[Records from a data source]
- - - - - - -

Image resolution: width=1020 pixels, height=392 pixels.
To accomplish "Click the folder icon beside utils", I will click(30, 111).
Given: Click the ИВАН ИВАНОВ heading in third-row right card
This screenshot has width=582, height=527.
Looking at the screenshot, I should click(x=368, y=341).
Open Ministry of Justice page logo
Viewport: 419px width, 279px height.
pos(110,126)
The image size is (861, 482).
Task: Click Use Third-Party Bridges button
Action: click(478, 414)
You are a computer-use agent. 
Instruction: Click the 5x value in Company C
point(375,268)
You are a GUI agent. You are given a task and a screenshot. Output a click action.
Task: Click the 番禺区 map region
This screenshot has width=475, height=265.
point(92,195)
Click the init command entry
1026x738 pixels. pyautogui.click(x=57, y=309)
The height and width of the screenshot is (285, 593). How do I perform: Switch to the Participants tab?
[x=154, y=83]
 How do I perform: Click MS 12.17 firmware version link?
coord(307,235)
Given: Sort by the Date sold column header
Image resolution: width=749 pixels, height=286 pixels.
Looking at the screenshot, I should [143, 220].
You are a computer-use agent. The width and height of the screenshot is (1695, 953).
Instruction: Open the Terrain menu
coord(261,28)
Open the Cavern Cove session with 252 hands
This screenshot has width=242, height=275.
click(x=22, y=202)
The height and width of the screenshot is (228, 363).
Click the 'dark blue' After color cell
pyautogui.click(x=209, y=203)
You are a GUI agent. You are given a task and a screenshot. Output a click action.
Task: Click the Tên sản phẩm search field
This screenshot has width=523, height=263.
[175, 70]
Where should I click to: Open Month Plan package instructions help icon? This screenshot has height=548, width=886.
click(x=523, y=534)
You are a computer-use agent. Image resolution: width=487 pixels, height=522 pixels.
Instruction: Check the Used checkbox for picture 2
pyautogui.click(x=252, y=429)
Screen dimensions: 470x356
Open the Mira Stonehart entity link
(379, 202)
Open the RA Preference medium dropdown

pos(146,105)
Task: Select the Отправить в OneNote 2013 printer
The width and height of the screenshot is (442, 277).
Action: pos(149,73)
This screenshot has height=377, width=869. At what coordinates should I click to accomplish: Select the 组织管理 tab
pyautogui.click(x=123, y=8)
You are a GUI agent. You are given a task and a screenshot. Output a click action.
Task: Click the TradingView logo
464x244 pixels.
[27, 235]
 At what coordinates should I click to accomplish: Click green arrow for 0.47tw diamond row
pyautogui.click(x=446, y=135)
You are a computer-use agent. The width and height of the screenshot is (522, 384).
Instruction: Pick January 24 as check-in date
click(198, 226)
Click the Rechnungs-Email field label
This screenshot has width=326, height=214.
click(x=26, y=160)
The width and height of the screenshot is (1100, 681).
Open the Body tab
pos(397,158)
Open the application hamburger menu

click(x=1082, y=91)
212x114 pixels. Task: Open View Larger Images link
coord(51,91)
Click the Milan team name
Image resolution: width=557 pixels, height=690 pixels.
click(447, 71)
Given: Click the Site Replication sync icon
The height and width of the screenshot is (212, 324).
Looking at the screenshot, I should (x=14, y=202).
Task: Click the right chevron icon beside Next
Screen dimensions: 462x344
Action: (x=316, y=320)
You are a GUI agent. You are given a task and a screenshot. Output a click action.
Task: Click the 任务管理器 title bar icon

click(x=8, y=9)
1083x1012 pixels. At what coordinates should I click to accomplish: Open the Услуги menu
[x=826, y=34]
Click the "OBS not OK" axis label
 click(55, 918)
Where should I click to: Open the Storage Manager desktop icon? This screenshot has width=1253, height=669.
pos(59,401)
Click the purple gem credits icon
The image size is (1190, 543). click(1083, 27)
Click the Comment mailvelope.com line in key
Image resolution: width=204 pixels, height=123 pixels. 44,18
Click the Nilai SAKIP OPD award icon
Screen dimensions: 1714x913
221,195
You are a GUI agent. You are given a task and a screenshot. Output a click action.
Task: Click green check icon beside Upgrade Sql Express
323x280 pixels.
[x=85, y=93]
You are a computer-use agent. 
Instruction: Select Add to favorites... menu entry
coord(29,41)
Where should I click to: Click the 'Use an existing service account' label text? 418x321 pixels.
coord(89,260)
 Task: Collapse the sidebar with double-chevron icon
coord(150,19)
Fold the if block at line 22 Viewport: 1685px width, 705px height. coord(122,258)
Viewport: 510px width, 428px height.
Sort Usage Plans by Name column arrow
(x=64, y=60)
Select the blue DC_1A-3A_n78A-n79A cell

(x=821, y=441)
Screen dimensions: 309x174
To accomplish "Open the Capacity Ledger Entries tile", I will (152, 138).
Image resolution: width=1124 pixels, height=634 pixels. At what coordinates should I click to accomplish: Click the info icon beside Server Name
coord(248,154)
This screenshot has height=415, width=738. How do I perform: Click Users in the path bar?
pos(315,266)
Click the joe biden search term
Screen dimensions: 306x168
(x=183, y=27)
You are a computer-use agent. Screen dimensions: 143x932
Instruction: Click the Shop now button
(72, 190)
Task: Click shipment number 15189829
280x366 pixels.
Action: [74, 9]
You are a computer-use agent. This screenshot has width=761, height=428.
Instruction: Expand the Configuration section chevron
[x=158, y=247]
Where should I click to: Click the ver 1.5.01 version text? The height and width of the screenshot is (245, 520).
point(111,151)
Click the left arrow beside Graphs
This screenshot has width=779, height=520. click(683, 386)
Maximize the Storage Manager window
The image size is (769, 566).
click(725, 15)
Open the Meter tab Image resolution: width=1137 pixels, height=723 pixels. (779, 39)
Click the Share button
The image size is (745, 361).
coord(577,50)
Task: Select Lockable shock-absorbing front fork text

- - - - - - -

What is required:
Repeat the entries above verbatim, but only from the line that has "Click the left arrow beside Graphs" down to the line that has "Click the Share button", inclusive.

Answer space:
Click the left arrow beside Graphs
This screenshot has width=779, height=520. click(683, 386)
Maximize the Storage Manager window
The image size is (769, 566).
click(725, 15)
Open the Meter tab Image resolution: width=1137 pixels, height=723 pixels. (779, 39)
Click the Share button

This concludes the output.